Luciane Mediato

Uma das frases de sabedoria popular mais conhecidas é “antes de morrer, você deve plantar uma árvore, escrever um livro e ter um filho”. Se são essas as tarefas básicas ao longo da vida, a primeira, em época de ações ambientalistas, é mais fácil. Ter um filho pode levar mais tempo ou nunca ser realizado. Já escrever um livro depende apenas de boas ideias, papel na mão e empenho. A única dificuldade é se houver vontade de publicar.

Os obstáculos para os iniciantes afugentam muitos dos autores: altos custos de produção, dificuldades na distribuição e batalha para ser aceito em uma editora. Porém, a presença de novos autores no mercado prova que a tarefa não é impossível.

Exemplos bem-sucedidos de autores nacionais não faltam. É o caso dos curitibanos Gustavo Norris e Gustavo Brasman, da série de ficção Crônicas dos Senhores do Castelo (Verus, R$ 29,90, 236 págs.), o primeiro livro brasileiro a ser vendido em versão digital pelo Kindle, da Amazon. A dupla batalhou por dois anos para conseguir a publicação. “A ideia do livro surgiu em conversa em café depois do almoço, pois trabalhávamos juntos. Descobrimos que tínhamos como hobby escrever. Começamos a criar um personagem e escrever um conto que teria inicialmente dez páginas, mas as ideias foram crescendo tanto que com menos de 200 não conseguiríamos expressar tudo”, lembra Norris.

Depois de enfileirar os pensamentos no papel, chega a hora de buscar imprimir o livro. Os autores passaram por caminhos como a publicação por demanda e parcerias. “Depois de um tempo fomos convidados por editora local. A aceitação foi tão boa que, em apenas nove meses, a primeira edição foi esgotada e fomos convidados pela Record para a publicação da obra pelo selo Verus”, diz Norris.

Autor de um dos romances juvenis nacionais mais vendidos em 2010, Enderson Rafael também passou por dificuldades até conseguir publicar Todas as Estrelas do Céu (Novas Ideias, R$ 29, 160 págs.). O livro ficou pronto em 1999 e durante dez anos o escritor tentou publicá-lo. “Os obstáculos foram tantos que escrevi um livro quatro anos depois ( Propaganda e Marketing para Vestibulandos, Calouros, Curiosos e Simpatizantes, da mesma editora). Acabou sendo lançado antes, em 2006. Só ano passado, após campanha de divulgação em que espalhei 300 exemplares do manuscrito do primeiro livro pelo Brasil e recolhi opiniões das pessoas, a editora se interessou em lançar”, lembra Rafael.

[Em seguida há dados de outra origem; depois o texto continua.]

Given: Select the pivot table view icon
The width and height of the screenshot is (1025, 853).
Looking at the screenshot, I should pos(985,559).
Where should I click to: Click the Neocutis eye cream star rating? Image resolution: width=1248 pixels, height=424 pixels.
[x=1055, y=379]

O escritor aconselha quem está começando a enxergar tudo com menos romantismo. “Existe uma indústria por trás dos livros. É empreendimento comercial. Publicar uma obra tem custo alto. Se não for dar lucro, nenhuma editora vai investir. Além disso, a pilha de originais que chegam é enorme. Por isso, quanto mais bem acabado for o livro, mais chances terá de ser publicado”.

Já Eduardo Spohr, autor da ficção A Batalha do Apocalipse (Verus, R$ 39,90, 586 págs), deu início à empreitada por meio de publicação independente do selo NerdBooks, do site Jovem Nerd, do qual o escritor faz parte. “Fazer uma publicação sem editora é experiência que só tem a acrescentar. Acredito que todos os autores iniciantes deveriam agir de forma independente para se aproximar e conhecer diretamente o leitor. Com público formado, fica mais fácil negociar um contrato”, afirma.

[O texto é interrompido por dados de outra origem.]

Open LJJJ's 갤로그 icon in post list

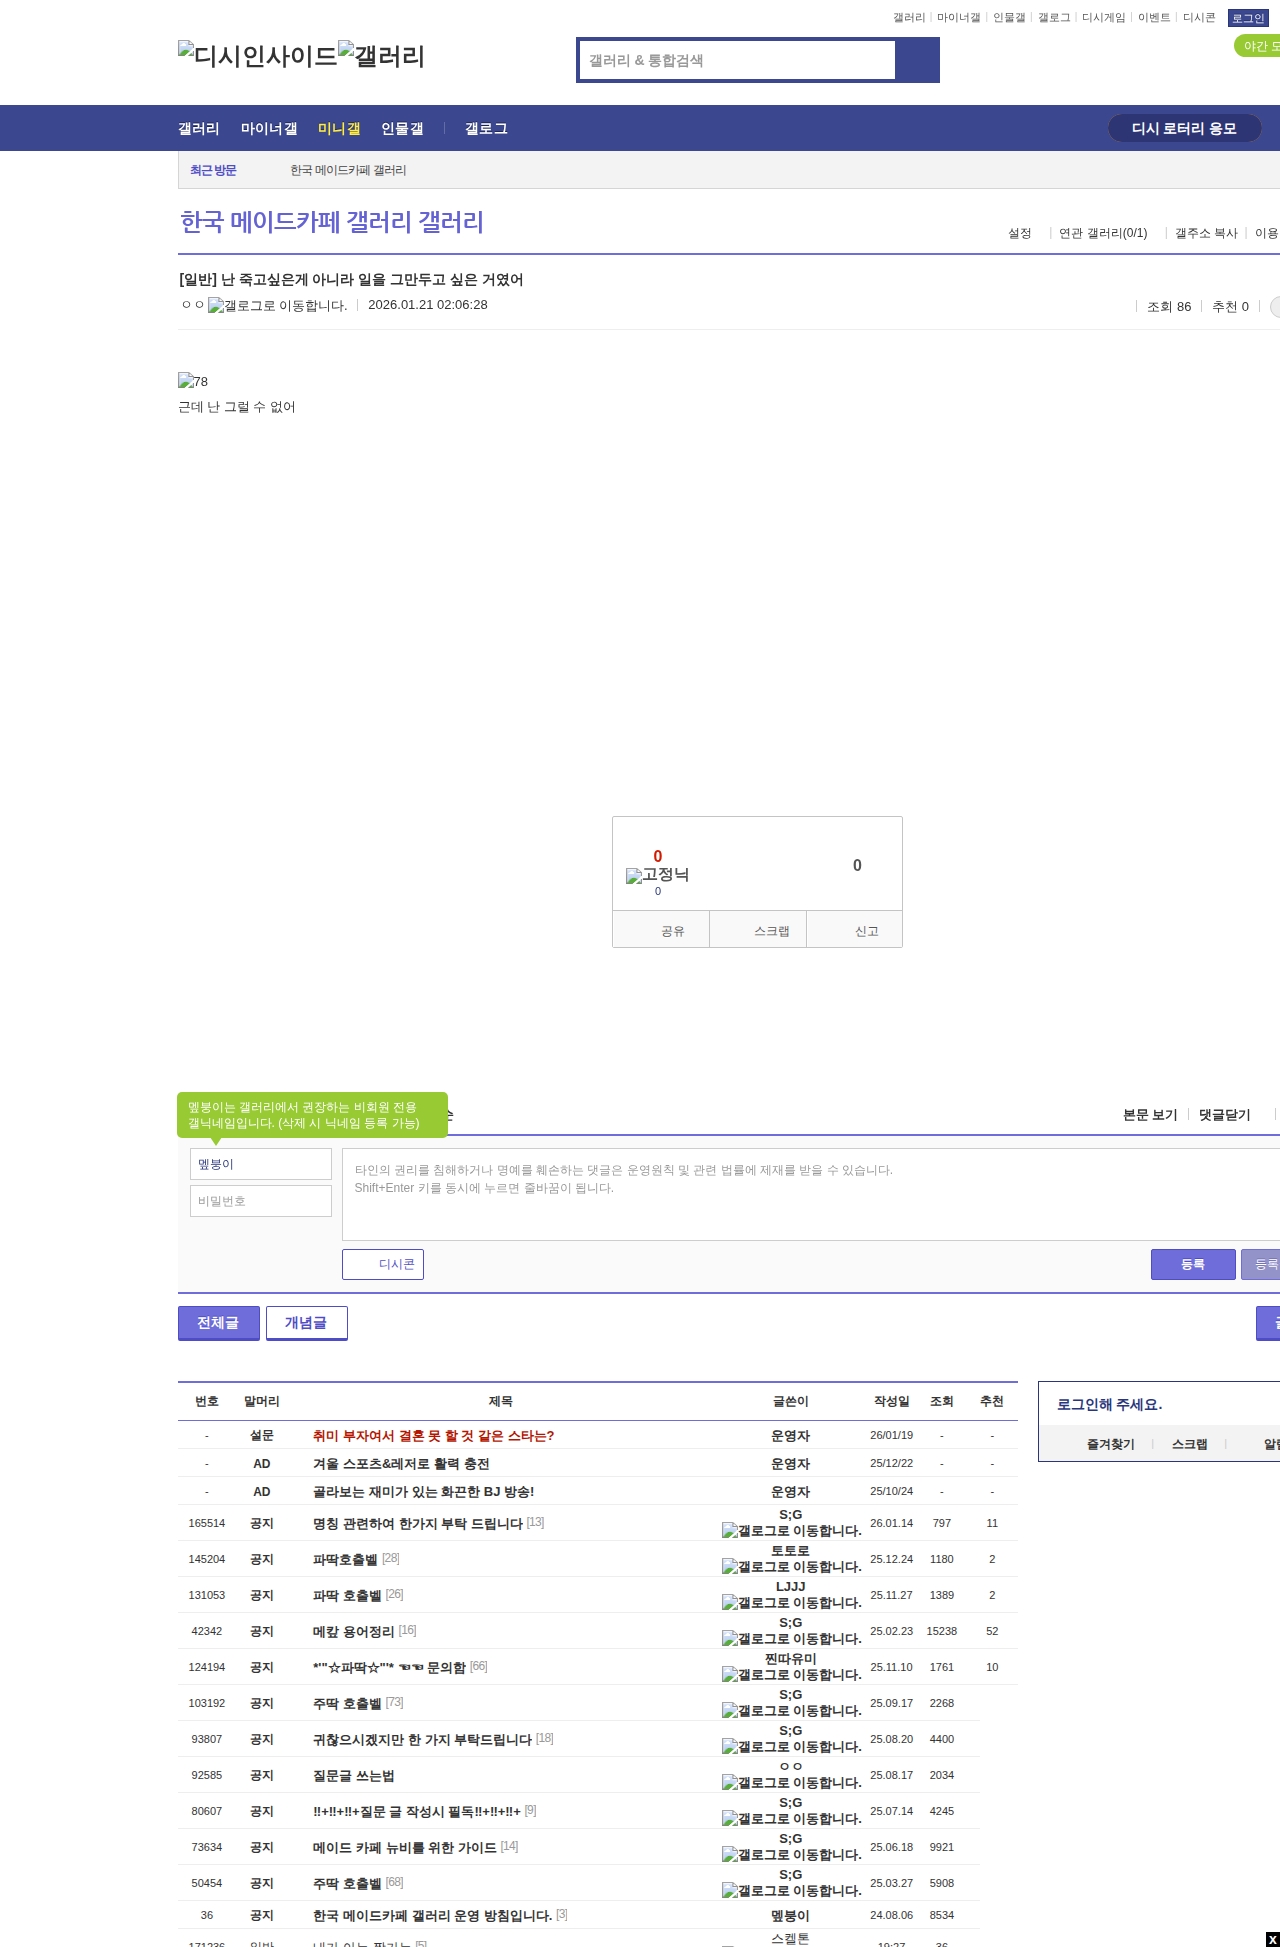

Para Spohr, é natural que as editoras não queiram publicar obra de autor desconhecido. “Nesse momento entram empreendedorismo e garra do escritor, que deve correr atrás ele mesmo para ver seu livro nas livrarias. Prefiro não ver isso como uma dificuldade, mas como parte do processo”.

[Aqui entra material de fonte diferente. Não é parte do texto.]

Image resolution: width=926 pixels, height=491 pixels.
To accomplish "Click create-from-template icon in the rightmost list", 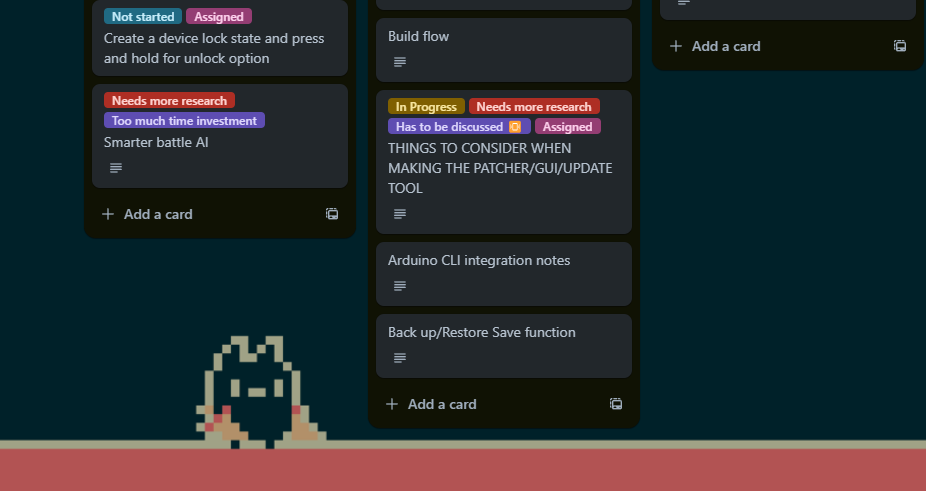I will tap(900, 46).
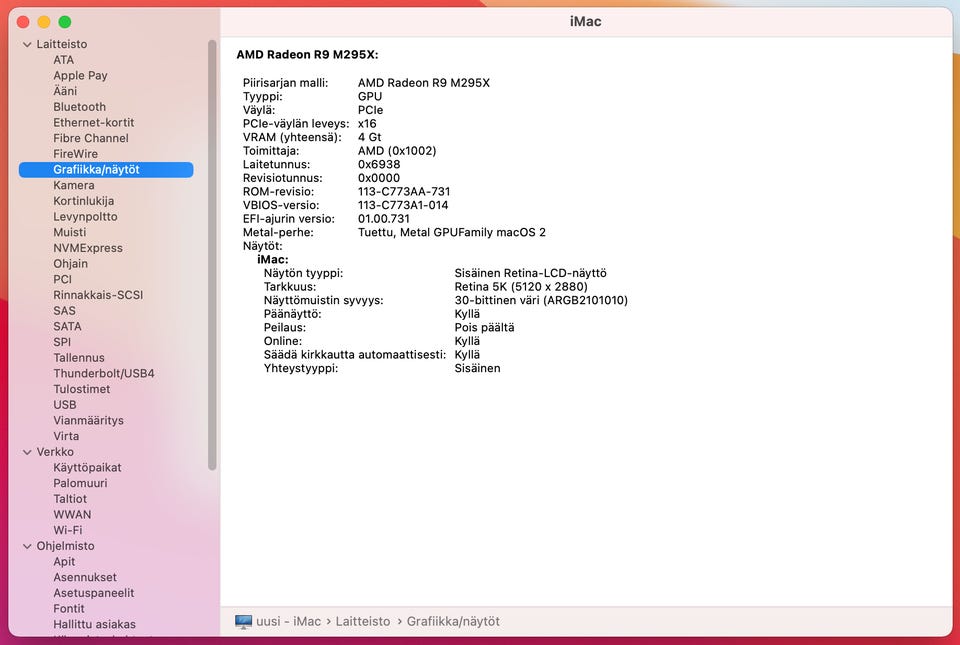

Simone Campos, que teve seu primeiro livro, No Shopping (7 Letras, R$ 15, 72 págs.), publicado quando tinha 17 anos, seguiu caminho mais simples. “Sempre tive vontade de escrever. Quando li uma matéria de editor dizendo que estava interessado em ler e publicar novos autores, decidi que quando meu livro estivesse pronto mandaria os originais para ele. Tive medo de entrar em contato por ser nova e pedi para que minha mãe ligasse para a editora. Duas semanas depois de mandar o material, soube que seria publicado. Hoje são três obras nas livrarias sendo duas com a bolsa de incentivo do Programa Petrobrás Cultural”, conta.